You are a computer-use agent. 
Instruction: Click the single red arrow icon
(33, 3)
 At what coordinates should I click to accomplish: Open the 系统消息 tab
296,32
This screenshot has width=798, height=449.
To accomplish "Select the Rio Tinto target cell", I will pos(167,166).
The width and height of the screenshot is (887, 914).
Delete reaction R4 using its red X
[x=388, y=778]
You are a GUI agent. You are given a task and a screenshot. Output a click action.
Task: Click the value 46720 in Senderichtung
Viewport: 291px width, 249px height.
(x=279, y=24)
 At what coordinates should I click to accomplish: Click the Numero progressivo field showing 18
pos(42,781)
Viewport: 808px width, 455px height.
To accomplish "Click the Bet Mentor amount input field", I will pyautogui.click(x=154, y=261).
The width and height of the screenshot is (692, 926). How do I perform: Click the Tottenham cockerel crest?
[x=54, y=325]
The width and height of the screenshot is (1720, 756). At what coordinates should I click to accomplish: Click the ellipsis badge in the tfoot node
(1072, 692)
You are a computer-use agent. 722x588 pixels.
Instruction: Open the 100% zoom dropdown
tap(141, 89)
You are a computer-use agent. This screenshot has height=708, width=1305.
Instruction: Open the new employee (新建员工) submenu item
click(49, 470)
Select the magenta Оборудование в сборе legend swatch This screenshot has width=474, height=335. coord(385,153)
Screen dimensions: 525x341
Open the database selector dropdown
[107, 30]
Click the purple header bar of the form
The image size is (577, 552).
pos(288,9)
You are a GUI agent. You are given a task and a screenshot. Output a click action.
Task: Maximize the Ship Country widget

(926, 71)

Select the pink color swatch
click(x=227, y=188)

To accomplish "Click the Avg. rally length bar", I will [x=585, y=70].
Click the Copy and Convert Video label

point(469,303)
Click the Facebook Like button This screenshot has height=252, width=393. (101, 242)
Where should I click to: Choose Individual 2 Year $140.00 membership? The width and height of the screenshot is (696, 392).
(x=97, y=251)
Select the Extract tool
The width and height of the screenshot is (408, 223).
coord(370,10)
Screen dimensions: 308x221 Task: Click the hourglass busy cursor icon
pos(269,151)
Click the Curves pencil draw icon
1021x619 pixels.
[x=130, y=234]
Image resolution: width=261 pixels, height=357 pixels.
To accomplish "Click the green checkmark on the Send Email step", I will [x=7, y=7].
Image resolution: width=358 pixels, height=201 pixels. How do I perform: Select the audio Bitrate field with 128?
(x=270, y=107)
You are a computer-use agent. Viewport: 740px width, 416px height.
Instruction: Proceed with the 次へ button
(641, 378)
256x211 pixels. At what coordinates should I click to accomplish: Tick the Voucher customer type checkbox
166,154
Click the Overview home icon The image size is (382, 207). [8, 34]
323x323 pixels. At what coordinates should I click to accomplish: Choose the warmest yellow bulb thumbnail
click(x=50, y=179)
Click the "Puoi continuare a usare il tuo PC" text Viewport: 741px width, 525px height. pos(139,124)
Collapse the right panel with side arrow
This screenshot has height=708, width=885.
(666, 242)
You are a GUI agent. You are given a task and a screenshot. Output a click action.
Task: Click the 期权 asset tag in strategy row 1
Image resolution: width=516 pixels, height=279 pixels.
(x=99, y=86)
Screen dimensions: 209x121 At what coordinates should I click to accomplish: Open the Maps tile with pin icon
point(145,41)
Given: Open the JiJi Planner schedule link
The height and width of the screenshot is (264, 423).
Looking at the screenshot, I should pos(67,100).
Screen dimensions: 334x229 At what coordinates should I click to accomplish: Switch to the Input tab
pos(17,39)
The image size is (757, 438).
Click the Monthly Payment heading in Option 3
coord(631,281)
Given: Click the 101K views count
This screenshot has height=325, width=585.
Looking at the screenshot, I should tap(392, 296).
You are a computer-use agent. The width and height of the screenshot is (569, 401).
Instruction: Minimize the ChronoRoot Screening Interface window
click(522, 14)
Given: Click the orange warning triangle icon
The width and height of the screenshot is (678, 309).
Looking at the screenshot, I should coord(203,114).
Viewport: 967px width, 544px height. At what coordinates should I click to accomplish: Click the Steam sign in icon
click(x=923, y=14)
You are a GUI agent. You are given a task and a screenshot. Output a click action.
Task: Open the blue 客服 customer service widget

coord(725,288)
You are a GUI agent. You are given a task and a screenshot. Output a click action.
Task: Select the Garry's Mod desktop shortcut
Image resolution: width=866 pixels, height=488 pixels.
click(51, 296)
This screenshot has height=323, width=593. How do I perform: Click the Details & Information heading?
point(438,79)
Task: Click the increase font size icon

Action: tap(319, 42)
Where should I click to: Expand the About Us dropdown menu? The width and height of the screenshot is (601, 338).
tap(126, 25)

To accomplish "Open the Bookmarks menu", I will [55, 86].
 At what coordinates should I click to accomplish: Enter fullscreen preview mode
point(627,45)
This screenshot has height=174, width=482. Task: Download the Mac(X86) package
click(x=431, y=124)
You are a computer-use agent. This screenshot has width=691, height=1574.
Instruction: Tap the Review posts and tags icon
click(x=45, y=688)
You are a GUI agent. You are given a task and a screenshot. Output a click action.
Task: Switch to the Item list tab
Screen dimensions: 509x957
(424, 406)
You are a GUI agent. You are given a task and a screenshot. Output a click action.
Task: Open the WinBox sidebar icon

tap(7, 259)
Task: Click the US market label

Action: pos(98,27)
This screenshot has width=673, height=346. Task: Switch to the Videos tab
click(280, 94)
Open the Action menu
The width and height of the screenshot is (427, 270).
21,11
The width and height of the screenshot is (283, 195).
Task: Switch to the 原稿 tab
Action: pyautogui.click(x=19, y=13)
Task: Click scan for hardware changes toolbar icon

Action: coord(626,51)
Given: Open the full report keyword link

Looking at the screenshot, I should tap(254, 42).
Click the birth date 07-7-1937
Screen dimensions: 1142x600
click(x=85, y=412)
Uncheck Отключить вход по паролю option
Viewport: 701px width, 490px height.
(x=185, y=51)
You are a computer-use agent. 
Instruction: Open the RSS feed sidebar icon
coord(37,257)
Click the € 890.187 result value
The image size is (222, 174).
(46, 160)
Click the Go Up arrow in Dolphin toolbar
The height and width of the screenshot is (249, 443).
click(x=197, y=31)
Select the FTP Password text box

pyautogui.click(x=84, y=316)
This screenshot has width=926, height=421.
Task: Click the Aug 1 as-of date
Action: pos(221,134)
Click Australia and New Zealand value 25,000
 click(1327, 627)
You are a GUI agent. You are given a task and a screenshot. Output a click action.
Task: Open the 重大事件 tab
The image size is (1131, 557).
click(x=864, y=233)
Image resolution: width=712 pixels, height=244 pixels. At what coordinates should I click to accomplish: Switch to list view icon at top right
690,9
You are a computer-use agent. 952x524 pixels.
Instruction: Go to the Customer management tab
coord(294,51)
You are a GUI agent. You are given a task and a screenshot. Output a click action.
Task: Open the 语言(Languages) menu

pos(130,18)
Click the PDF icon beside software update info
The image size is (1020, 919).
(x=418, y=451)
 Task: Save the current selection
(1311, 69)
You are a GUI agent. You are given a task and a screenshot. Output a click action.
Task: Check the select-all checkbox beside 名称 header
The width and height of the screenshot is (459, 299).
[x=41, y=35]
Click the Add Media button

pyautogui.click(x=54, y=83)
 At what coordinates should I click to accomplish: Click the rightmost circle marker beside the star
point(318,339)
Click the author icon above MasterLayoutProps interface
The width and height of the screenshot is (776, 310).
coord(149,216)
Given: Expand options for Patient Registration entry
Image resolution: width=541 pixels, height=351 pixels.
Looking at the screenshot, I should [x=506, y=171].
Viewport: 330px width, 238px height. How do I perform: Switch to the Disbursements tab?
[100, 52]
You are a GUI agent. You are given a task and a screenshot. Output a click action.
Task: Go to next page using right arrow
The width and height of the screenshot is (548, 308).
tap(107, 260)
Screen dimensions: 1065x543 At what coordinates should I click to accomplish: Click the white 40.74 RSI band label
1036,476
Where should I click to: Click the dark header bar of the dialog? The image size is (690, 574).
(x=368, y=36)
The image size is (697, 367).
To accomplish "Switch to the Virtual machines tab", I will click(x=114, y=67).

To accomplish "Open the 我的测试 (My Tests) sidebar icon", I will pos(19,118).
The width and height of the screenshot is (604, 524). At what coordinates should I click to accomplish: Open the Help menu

**Assignment**
Filter the records above for the string "will" and copy each matching line.

**Solution for this exercise**
To accomplish "Select the Rio Tinto target cell", I will pos(167,166).
To accomplish "Click the Bet Mentor amount input field", I will pyautogui.click(x=154, y=261).
To accomplish "Click the Avg. rally length bar", I will [x=585, y=70].
To accomplish "Click the green checkmark on the Send Email step", I will [x=7, y=7].
To accomplish "Open the Bookmarks menu", I will [55, 86].
To accomplish "Switch to the Virtual machines tab", I will click(x=114, y=67).
To accomplish "Open the 我的测试 (My Tests) sidebar icon", I will pos(19,118).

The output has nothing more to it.